» Task requirements
Across all entries below, how many lines include "marker"? Only the number, please.

» Dataset extract
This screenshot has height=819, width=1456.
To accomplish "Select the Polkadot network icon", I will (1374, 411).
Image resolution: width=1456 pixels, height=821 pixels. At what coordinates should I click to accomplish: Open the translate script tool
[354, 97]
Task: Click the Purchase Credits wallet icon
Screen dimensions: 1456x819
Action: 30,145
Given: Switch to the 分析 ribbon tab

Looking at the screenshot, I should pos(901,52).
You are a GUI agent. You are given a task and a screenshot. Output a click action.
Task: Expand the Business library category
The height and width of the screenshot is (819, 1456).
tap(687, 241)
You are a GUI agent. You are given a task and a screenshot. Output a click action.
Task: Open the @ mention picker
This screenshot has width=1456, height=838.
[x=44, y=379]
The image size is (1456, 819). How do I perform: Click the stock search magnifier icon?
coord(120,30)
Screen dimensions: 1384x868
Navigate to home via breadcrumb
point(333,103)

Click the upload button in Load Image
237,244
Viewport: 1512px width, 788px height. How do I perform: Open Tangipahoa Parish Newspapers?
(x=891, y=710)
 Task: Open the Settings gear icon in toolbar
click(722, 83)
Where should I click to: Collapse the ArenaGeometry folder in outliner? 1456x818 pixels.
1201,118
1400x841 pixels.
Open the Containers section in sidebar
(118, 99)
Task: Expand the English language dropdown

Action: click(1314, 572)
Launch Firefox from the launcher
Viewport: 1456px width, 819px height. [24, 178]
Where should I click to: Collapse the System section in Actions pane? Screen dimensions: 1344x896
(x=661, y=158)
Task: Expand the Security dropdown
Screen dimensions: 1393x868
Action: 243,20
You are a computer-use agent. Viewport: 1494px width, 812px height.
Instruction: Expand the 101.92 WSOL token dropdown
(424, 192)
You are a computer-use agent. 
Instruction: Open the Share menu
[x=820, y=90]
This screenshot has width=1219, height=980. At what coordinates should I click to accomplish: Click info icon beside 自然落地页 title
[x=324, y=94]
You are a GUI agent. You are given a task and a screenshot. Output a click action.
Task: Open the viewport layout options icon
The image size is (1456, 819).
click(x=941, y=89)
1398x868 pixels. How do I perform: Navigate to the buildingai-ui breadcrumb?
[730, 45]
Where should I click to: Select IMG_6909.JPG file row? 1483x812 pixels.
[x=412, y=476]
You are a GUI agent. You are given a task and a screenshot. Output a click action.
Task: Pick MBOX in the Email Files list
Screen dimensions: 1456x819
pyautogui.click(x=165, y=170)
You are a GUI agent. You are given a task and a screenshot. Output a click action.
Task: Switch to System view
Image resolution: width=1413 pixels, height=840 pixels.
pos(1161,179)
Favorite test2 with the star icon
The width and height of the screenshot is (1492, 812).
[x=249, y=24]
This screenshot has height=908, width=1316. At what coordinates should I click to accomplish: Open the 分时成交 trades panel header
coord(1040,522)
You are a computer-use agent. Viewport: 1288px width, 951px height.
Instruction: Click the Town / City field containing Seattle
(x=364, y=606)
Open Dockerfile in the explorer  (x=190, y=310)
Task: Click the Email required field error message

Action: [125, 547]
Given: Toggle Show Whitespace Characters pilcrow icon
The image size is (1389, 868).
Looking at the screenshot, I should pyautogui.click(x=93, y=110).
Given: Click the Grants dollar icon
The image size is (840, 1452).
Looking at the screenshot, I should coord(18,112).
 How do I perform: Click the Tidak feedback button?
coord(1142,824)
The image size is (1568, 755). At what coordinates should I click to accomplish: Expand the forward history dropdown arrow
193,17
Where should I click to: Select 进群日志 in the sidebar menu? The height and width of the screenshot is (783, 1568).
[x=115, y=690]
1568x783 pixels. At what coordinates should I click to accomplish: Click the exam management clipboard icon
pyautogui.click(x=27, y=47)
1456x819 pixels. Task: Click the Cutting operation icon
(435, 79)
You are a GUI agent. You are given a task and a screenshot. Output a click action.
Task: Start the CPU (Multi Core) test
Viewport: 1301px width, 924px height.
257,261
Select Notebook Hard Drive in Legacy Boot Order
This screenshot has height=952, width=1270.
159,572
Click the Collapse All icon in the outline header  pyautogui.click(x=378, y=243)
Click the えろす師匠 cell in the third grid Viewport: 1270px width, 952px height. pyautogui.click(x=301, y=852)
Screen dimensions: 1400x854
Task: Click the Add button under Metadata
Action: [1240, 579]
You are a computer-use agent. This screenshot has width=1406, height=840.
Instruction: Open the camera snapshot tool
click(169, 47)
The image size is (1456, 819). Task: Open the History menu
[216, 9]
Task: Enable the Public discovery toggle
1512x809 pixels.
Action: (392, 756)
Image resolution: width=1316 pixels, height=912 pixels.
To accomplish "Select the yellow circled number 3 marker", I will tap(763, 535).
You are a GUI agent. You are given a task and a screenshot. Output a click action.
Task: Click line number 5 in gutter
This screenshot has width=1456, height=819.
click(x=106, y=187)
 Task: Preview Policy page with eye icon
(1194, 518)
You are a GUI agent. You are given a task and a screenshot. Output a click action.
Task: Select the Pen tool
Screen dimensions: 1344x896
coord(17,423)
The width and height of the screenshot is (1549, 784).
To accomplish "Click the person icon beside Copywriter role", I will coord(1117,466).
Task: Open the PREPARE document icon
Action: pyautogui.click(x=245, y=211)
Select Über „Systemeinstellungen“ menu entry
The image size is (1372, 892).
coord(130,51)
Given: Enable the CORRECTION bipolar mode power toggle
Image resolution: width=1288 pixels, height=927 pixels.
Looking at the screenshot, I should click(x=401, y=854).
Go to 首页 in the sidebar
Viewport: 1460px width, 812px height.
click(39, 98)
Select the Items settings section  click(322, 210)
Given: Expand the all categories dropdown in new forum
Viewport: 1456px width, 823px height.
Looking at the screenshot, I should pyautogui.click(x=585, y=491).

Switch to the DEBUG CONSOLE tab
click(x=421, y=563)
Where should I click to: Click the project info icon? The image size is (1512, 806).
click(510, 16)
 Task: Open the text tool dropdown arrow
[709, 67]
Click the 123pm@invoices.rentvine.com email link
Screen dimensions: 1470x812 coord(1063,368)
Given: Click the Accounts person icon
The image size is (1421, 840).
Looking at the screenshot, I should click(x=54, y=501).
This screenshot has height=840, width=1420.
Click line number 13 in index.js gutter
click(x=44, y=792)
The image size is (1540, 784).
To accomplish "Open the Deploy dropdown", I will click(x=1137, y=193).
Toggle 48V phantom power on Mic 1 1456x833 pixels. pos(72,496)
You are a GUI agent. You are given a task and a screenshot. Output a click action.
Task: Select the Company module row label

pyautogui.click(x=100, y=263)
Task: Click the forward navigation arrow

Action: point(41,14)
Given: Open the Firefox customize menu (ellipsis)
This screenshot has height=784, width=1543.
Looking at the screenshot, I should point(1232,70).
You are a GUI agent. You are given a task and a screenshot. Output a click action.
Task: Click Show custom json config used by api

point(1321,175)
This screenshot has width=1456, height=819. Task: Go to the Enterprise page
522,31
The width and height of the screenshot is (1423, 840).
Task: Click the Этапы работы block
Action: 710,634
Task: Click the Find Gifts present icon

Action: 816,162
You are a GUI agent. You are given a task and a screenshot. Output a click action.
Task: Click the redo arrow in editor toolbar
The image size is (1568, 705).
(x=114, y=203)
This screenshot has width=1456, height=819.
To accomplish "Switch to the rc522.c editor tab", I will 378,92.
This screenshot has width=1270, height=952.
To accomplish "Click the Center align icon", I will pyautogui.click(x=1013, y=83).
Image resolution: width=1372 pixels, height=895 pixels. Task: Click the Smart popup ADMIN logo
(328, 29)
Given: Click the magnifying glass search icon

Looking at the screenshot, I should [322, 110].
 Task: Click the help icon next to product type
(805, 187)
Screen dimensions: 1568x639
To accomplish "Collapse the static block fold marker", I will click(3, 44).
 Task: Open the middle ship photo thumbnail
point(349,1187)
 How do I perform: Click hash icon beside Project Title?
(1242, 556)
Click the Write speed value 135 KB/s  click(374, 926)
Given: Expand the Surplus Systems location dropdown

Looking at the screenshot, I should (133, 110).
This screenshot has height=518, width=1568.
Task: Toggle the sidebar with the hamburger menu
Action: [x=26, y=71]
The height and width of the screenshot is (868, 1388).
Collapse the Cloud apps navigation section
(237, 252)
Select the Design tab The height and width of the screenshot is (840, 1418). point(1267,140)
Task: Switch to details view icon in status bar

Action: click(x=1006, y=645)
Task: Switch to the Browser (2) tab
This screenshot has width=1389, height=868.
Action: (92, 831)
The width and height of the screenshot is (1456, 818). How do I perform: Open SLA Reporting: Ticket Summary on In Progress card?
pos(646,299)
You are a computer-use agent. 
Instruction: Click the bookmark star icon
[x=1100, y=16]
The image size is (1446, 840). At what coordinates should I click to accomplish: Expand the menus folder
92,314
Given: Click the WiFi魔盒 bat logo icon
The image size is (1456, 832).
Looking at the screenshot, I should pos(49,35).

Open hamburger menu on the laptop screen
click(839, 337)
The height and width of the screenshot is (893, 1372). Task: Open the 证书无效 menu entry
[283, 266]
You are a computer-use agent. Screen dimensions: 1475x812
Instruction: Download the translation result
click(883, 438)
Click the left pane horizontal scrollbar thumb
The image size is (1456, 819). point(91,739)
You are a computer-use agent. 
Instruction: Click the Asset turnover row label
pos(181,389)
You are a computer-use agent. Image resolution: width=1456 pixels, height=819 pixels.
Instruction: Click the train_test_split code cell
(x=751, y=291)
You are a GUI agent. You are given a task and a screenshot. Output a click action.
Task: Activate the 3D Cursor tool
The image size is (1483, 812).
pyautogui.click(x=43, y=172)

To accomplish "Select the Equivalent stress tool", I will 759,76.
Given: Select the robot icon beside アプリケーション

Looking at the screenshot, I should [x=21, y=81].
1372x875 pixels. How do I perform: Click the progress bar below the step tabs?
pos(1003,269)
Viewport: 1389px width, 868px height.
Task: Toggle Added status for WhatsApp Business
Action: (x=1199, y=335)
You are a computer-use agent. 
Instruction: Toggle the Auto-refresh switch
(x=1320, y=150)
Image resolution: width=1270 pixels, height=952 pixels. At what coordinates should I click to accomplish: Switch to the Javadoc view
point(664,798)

» Output
2